Records from a dataset
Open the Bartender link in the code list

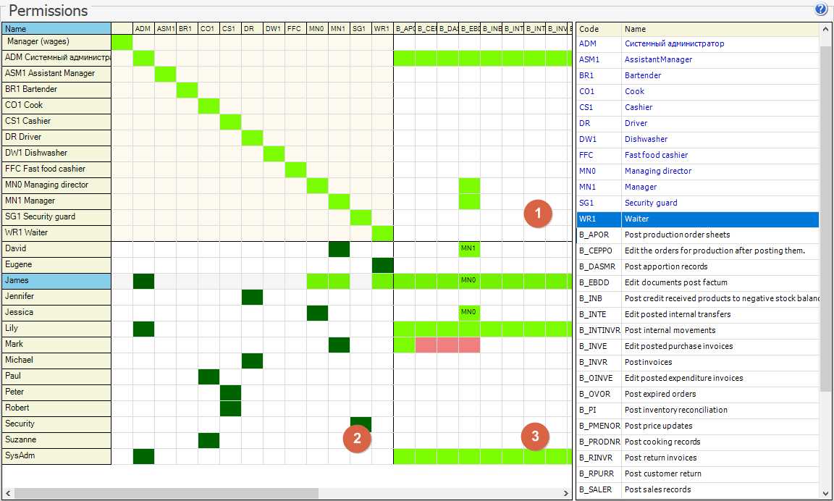(642, 75)
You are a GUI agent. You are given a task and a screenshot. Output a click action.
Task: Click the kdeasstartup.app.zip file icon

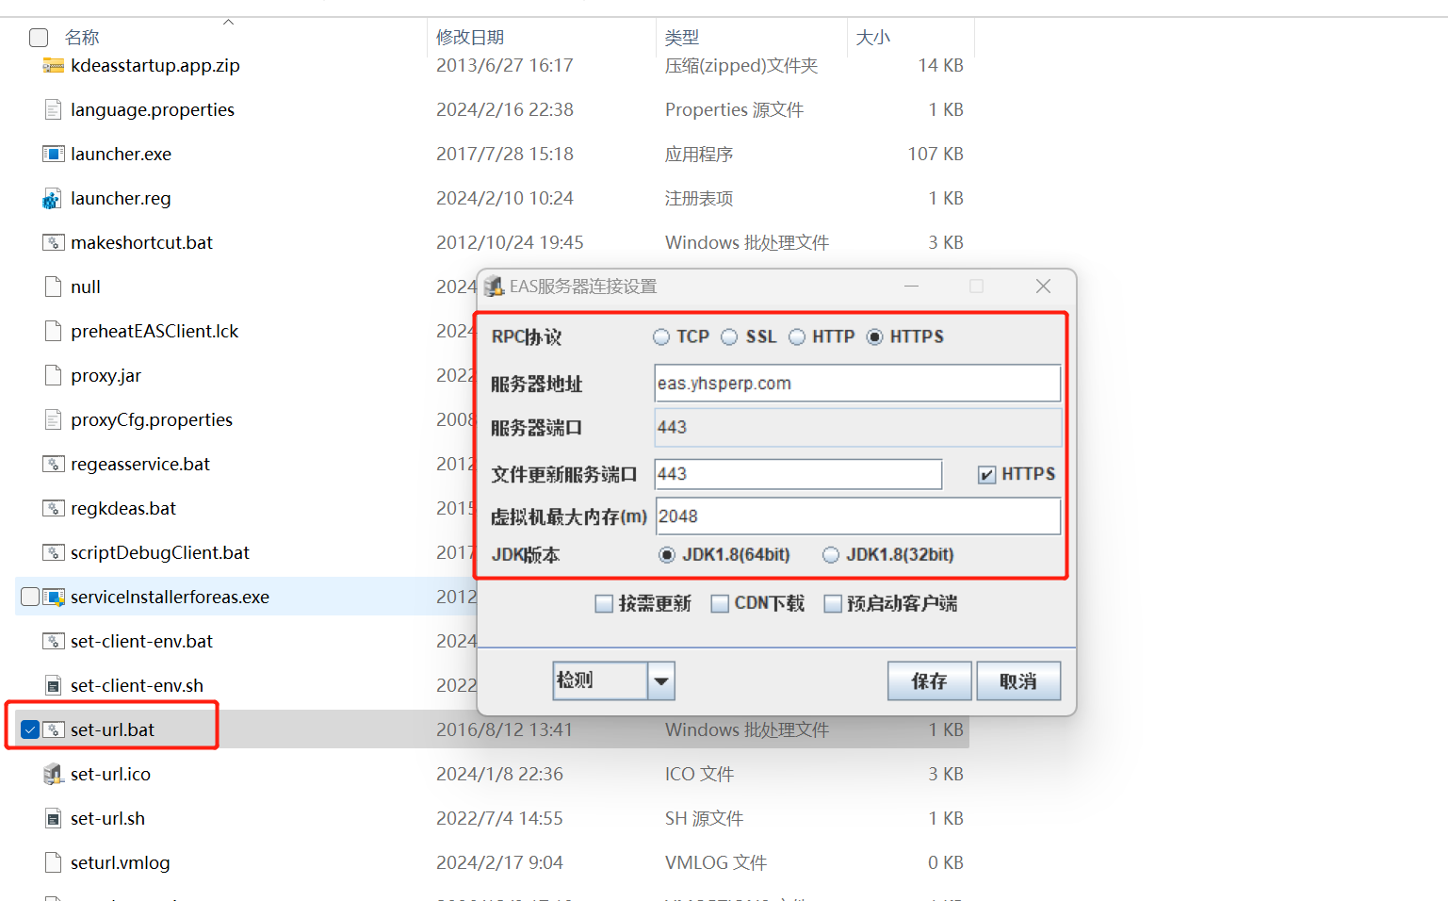click(54, 66)
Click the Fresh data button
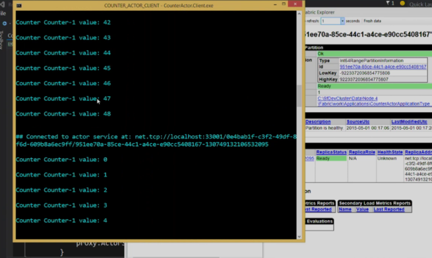Viewport: 432px width, 258px height. [x=372, y=21]
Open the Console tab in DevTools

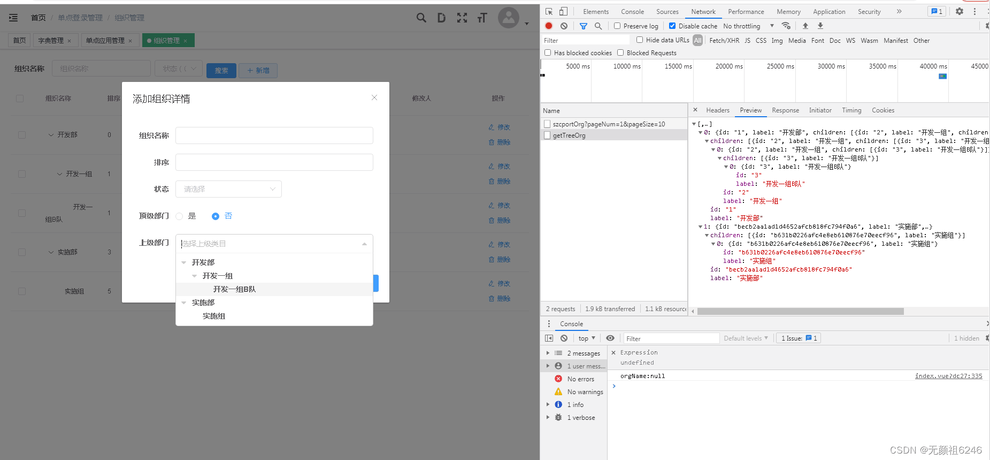[x=632, y=11]
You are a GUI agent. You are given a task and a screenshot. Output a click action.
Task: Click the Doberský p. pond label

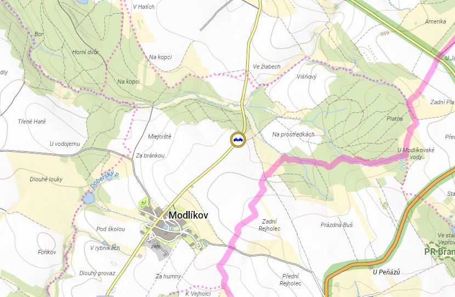pyautogui.click(x=105, y=180)
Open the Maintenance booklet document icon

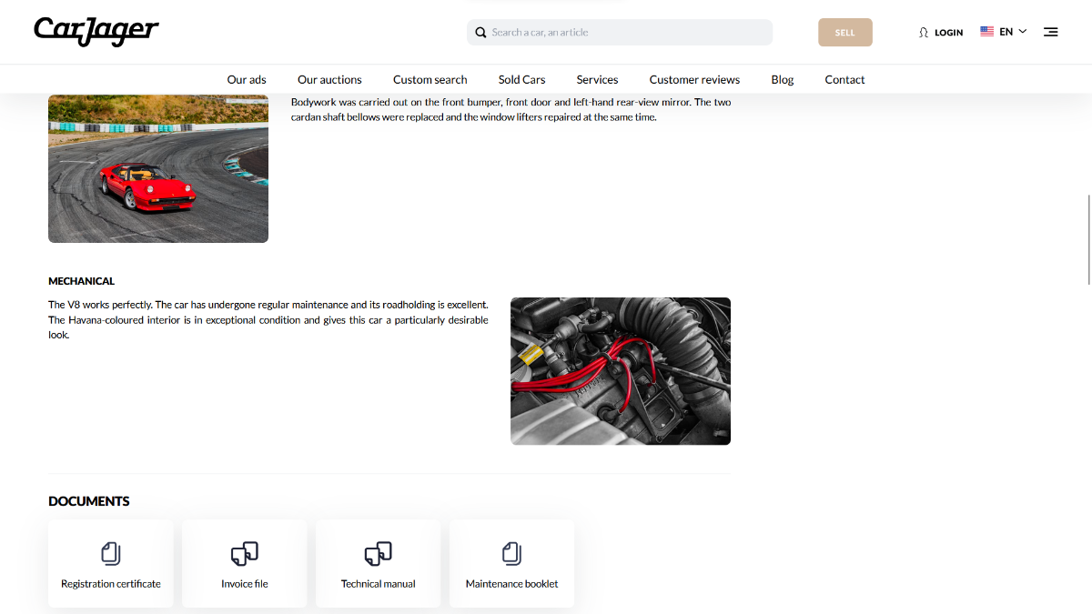(511, 553)
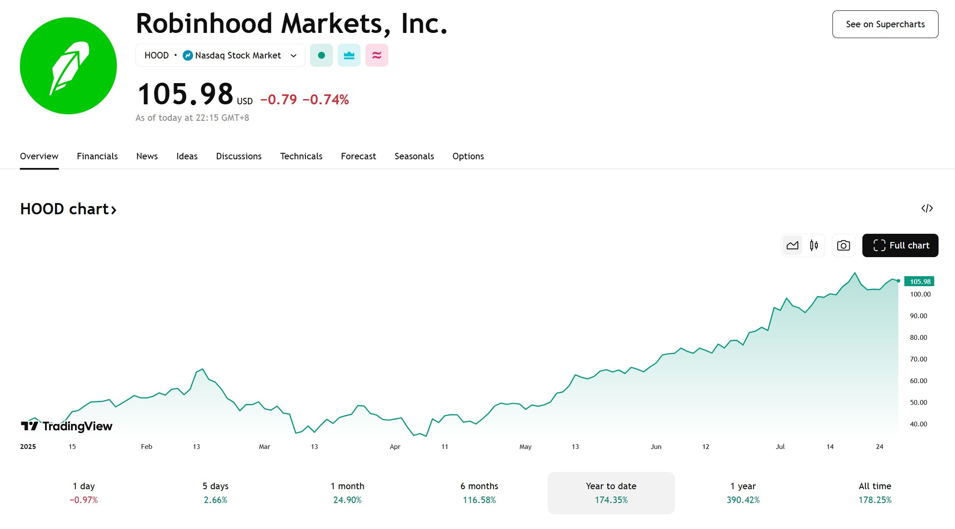Click the 105.98 price label on axis
955x529 pixels.
[x=920, y=281]
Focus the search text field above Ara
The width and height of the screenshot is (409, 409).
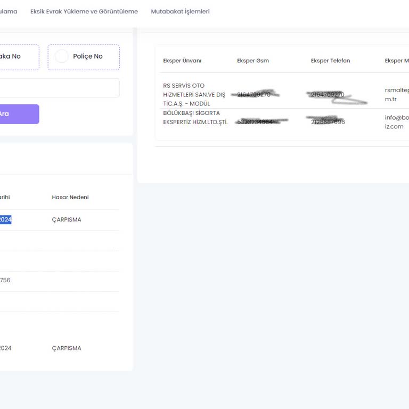pyautogui.click(x=59, y=88)
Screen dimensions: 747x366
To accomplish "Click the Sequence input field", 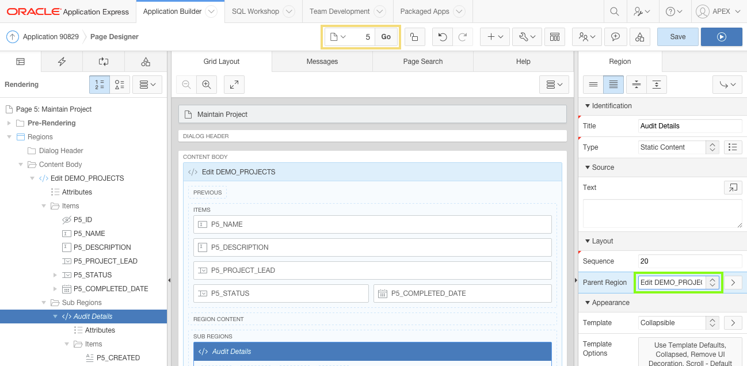I will [x=690, y=261].
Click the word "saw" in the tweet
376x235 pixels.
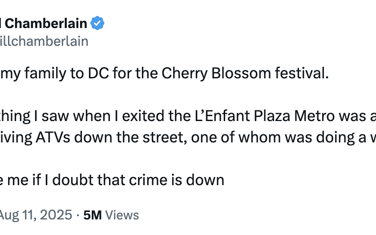point(55,116)
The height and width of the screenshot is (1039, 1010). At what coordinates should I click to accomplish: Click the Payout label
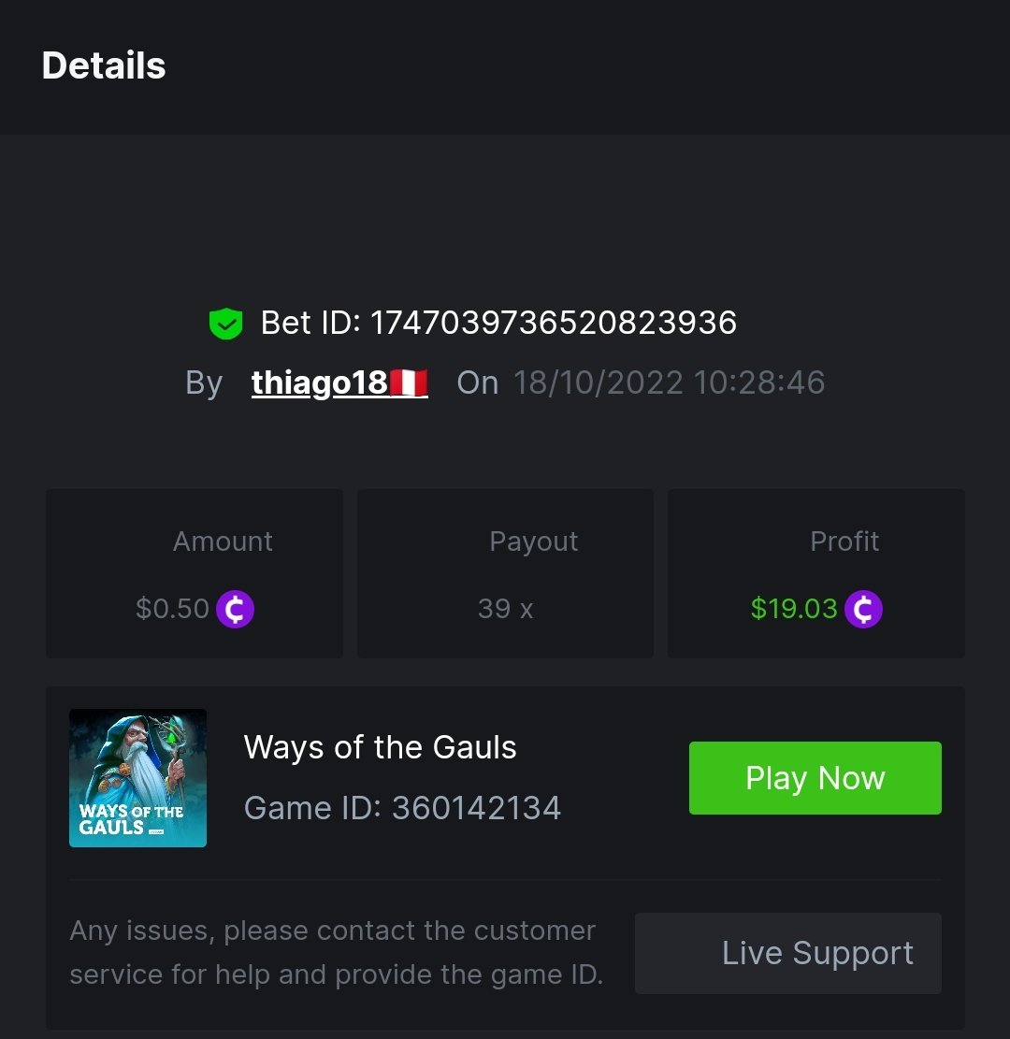(x=533, y=541)
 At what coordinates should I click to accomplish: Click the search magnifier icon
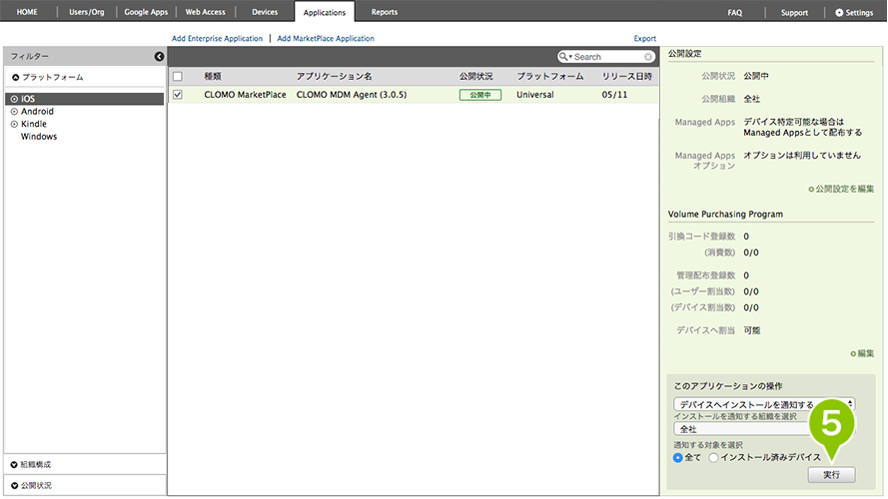point(565,57)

TASK
Write each line exactly as it appears, from the line that holds "376x235 pixels." through the closing line of the data above, and leave every picture out.

RESULT OF THIS EXERCISE
376x235 pixels.
point(55,116)
The height and width of the screenshot is (1039, 1010). At what coordinates should I click to accomplish: Click the Payout label
(x=533, y=541)
 At what coordinates should I click to accomplish: Click the search magnifier icon
point(565,57)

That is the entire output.